YOUR INSTRUCTIONS:
Could you echo all of the rows below back verbatim, without changing a single character?
**** INFORMATION SHOWN
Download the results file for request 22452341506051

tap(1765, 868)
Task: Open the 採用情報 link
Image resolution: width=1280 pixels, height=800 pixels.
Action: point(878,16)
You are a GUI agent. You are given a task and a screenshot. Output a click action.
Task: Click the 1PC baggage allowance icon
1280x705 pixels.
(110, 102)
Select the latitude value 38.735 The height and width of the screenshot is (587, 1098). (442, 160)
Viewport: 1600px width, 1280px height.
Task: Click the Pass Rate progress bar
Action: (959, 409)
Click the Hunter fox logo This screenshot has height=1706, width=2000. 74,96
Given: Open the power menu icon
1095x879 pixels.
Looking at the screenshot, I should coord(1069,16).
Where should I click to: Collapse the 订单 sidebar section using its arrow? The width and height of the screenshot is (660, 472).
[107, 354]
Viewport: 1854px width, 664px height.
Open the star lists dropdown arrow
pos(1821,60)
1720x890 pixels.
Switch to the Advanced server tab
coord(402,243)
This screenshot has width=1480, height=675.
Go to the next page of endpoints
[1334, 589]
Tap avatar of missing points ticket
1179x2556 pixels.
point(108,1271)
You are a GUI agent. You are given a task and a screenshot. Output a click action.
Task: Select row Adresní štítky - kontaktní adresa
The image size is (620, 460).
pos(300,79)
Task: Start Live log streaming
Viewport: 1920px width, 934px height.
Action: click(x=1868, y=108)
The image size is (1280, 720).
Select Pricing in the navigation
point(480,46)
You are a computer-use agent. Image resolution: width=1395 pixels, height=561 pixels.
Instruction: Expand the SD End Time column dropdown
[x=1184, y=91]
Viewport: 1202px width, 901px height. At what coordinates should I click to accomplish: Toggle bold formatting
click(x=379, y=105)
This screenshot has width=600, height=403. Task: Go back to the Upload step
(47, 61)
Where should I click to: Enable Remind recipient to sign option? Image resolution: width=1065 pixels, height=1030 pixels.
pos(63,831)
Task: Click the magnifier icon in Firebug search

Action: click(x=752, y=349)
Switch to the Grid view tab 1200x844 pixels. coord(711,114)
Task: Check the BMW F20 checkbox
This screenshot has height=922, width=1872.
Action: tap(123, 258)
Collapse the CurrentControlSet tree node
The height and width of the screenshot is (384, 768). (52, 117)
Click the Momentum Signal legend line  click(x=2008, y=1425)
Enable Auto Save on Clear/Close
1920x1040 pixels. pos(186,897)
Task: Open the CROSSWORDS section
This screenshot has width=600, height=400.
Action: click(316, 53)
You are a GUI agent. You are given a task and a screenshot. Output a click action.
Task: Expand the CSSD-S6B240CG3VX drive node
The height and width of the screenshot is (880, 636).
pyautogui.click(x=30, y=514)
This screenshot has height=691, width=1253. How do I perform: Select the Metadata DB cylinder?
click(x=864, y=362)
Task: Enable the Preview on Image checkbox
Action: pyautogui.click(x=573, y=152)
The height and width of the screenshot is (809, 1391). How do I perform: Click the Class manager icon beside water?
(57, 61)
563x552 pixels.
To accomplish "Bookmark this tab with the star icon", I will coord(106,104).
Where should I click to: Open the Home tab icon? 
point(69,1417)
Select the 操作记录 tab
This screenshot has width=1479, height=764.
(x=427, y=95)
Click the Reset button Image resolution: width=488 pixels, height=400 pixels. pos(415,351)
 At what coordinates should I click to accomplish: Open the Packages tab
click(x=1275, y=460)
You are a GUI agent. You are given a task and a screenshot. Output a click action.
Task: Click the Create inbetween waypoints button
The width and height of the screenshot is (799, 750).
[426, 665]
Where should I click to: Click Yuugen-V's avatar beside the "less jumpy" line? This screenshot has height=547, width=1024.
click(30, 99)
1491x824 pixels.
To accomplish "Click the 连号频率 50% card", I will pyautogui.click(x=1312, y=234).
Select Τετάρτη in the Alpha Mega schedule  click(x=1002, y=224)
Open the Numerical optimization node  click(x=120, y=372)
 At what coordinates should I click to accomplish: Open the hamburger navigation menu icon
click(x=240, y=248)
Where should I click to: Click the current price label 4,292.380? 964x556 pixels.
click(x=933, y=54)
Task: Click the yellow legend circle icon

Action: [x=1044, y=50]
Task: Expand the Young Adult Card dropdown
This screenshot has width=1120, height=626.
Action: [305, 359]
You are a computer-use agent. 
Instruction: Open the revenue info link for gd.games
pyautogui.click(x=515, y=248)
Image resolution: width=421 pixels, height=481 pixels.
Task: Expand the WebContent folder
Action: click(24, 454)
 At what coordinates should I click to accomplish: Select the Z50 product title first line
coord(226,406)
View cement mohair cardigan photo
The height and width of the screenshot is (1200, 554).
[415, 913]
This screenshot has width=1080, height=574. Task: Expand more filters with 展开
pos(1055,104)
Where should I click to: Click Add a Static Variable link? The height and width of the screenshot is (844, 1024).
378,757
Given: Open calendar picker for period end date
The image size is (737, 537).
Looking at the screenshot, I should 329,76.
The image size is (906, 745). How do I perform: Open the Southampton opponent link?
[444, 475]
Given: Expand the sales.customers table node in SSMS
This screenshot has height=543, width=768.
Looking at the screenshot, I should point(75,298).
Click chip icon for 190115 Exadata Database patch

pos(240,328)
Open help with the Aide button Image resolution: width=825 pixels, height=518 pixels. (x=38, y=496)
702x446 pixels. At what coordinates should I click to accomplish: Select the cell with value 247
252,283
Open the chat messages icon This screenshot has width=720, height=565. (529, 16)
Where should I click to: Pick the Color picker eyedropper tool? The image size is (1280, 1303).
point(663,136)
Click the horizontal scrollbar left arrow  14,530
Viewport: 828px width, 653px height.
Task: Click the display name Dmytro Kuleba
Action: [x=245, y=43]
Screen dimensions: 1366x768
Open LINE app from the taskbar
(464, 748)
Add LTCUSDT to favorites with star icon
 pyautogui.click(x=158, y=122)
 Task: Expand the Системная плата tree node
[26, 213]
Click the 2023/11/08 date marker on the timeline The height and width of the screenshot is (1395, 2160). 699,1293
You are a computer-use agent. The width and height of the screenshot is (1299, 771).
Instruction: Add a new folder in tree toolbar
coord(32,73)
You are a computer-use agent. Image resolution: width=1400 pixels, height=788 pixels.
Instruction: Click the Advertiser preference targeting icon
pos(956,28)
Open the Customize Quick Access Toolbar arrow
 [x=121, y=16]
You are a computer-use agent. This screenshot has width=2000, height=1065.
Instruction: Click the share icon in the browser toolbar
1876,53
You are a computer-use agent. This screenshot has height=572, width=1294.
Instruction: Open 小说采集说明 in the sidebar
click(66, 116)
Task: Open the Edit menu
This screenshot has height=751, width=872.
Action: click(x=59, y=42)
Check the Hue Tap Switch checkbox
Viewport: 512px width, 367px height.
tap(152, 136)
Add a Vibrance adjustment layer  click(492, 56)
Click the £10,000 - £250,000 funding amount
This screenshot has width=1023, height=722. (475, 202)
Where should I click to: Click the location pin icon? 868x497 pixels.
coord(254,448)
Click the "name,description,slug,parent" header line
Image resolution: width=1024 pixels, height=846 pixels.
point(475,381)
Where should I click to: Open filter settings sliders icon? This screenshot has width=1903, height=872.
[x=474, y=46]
********
THE REPLY:
Download the results file for request 22452341506051

tap(1765, 868)
Task: Open the 採用情報 link
Image resolution: width=1280 pixels, height=800 pixels.
Action: point(878,16)
You are a GUI agent. You are given a task and a screenshot. Output a click action.
Task: Click the 1PC baggage allowance icon
1280x705 pixels.
(110, 102)
Select the latitude value 38.735 The height and width of the screenshot is (587, 1098). (442, 160)
Viewport: 1600px width, 1280px height.
Task: Click the Pass Rate progress bar
Action: (959, 409)
Click the Hunter fox logo This screenshot has height=1706, width=2000. 74,96
Given: Open the power menu icon
1095x879 pixels.
Looking at the screenshot, I should coord(1069,16).
Where should I click to: Collapse the 订单 sidebar section using its arrow? The width and height of the screenshot is (660, 472).
[107, 354]
Viewport: 1854px width, 664px height.
Open the star lists dropdown arrow
pos(1821,60)
1720x890 pixels.
Switch to the Advanced server tab
coord(402,243)
This screenshot has width=1480, height=675.
Go to the next page of endpoints
[1334, 589]
Tap avatar of missing points ticket
1179x2556 pixels.
point(108,1271)
You are a GUI agent. You are given a task and a screenshot. Output a click action.
Task: Select row Adresní štítky - kontaktní adresa
The image size is (620, 460).
pos(300,79)
Task: Start Live log streaming
Viewport: 1920px width, 934px height.
Action: click(x=1868, y=108)
The image size is (1280, 720).
Select Pricing in the navigation
point(480,46)
You are a computer-use agent. Image resolution: width=1395 pixels, height=561 pixels.
Instruction: Expand the SD End Time column dropdown
[x=1184, y=91]
Viewport: 1202px width, 901px height. At what coordinates should I click to accomplish: Toggle bold formatting
click(x=379, y=105)
This screenshot has width=600, height=403. Task: Go back to the Upload step
(47, 61)
Where should I click to: Enable Remind recipient to sign option? Image resolution: width=1065 pixels, height=1030 pixels.
pos(63,831)
Task: Click the magnifier icon in Firebug search

Action: click(x=752, y=349)
Switch to the Grid view tab 1200x844 pixels. coord(711,114)
Task: Check the BMW F20 checkbox
This screenshot has height=922, width=1872.
Action: tap(123, 258)
Collapse the CurrentControlSet tree node
The height and width of the screenshot is (384, 768). (52, 117)
Click the Momentum Signal legend line  click(x=2008, y=1425)
Enable Auto Save on Clear/Close
1920x1040 pixels. pos(186,897)
Task: Open the CROSSWORDS section
This screenshot has width=600, height=400.
Action: click(316, 53)
You are a GUI agent. You are given a task and a screenshot. Output a click action.
Task: Expand the CSSD-S6B240CG3VX drive node
The height and width of the screenshot is (880, 636).
pyautogui.click(x=30, y=514)
This screenshot has height=691, width=1253. How do I perform: Select the Metadata DB cylinder?
click(x=864, y=362)
Task: Enable the Preview on Image checkbox
Action: pyautogui.click(x=573, y=152)
The height and width of the screenshot is (809, 1391). How do I perform: Click the Class manager icon beside water?
(57, 61)
563x552 pixels.
To accomplish "Bookmark this tab with the star icon", I will coord(106,104).
Where should I click to: Open the Home tab icon? 
point(69,1417)
Select the 操作记录 tab
This screenshot has width=1479, height=764.
(x=427, y=95)
Click the Reset button Image resolution: width=488 pixels, height=400 pixels. pos(415,351)
 At what coordinates should I click to accomplish: Open the Packages tab
click(x=1275, y=460)
You are a GUI agent. You are given a task and a screenshot. Output a click action.
Task: Click the Create inbetween waypoints button
The width and height of the screenshot is (799, 750).
[426, 665]
Where should I click to: Click Yuugen-V's avatar beside the "less jumpy" line? This screenshot has height=547, width=1024.
click(30, 99)
1491x824 pixels.
To accomplish "Click the 连号频率 50% card", I will pyautogui.click(x=1312, y=234).
Select Τετάρτη in the Alpha Mega schedule  click(x=1002, y=224)
Open the Numerical optimization node  click(x=120, y=372)
 At what coordinates should I click to accomplish: Open the hamburger navigation menu icon
click(x=240, y=248)
Where should I click to: Click the current price label 4,292.380? 964x556 pixels.
click(x=933, y=54)
Task: Click the yellow legend circle icon

Action: [x=1044, y=50]
Task: Expand the Young Adult Card dropdown
This screenshot has width=1120, height=626.
Action: [305, 359]
You are a computer-use agent. 
Instruction: Open the revenue info link for gd.games
pyautogui.click(x=515, y=248)
Image resolution: width=421 pixels, height=481 pixels.
Task: Expand the WebContent folder
Action: click(24, 454)
 At what coordinates should I click to accomplish: Select the Z50 product title first line
coord(226,406)
View cement mohair cardigan photo
The height and width of the screenshot is (1200, 554).
[415, 913]
This screenshot has width=1080, height=574. Task: Expand more filters with 展开
pos(1055,104)
Where should I click to: Click Add a Static Variable link? The height and width of the screenshot is (844, 1024).
378,757
Given: Open calendar picker for period end date
The image size is (737, 537).
Looking at the screenshot, I should 329,76.
The image size is (906, 745). How do I perform: Open the Southampton opponent link?
[444, 475]
Given: Expand the sales.customers table node in SSMS
This screenshot has height=543, width=768.
Looking at the screenshot, I should point(75,298).
Click chip icon for 190115 Exadata Database patch

pos(240,328)
Open help with the Aide button Image resolution: width=825 pixels, height=518 pixels. (x=38, y=496)
702x446 pixels. At what coordinates should I click to accomplish: Select the cell with value 247
252,283
Open the chat messages icon This screenshot has width=720, height=565. (529, 16)
Where should I click to: Pick the Color picker eyedropper tool? The image size is (1280, 1303).
point(663,136)
Click the horizontal scrollbar left arrow  14,530
Viewport: 828px width, 653px height.
Task: Click the display name Dmytro Kuleba
Action: [x=245, y=43]
Screen dimensions: 1366x768
Open LINE app from the taskbar
(464, 748)
Add LTCUSDT to favorites with star icon
 pyautogui.click(x=158, y=122)
 Task: Expand the Системная плата tree node
[26, 213]
Click the 2023/11/08 date marker on the timeline The height and width of the screenshot is (1395, 2160). 699,1293
You are a computer-use agent. The width and height of the screenshot is (1299, 771).
Instruction: Add a new folder in tree toolbar
coord(32,73)
You are a computer-use agent. Image resolution: width=1400 pixels, height=788 pixels.
Instruction: Click the Advertiser preference targeting icon
pos(956,28)
Open the Customize Quick Access Toolbar arrow
 [x=121, y=16]
You are a computer-use agent. This screenshot has width=2000, height=1065.
Instruction: Click the share icon in the browser toolbar
1876,53
You are a computer-use agent. This screenshot has height=572, width=1294.
Instruction: Open 小说采集说明 in the sidebar
click(66, 116)
Task: Open the Edit menu
This screenshot has height=751, width=872.
Action: click(x=59, y=42)
Check the Hue Tap Switch checkbox
Viewport: 512px width, 367px height.
tap(152, 136)
Add a Vibrance adjustment layer  click(492, 56)
Click the £10,000 - £250,000 funding amount
This screenshot has width=1023, height=722. (475, 202)
Where should I click to: Click the location pin icon? 868x497 pixels.
coord(254,448)
Click the "name,description,slug,parent" header line
Image resolution: width=1024 pixels, height=846 pixels.
point(475,381)
Where should I click to: Open filter settings sliders icon? This screenshot has width=1903, height=872.
[x=474, y=46]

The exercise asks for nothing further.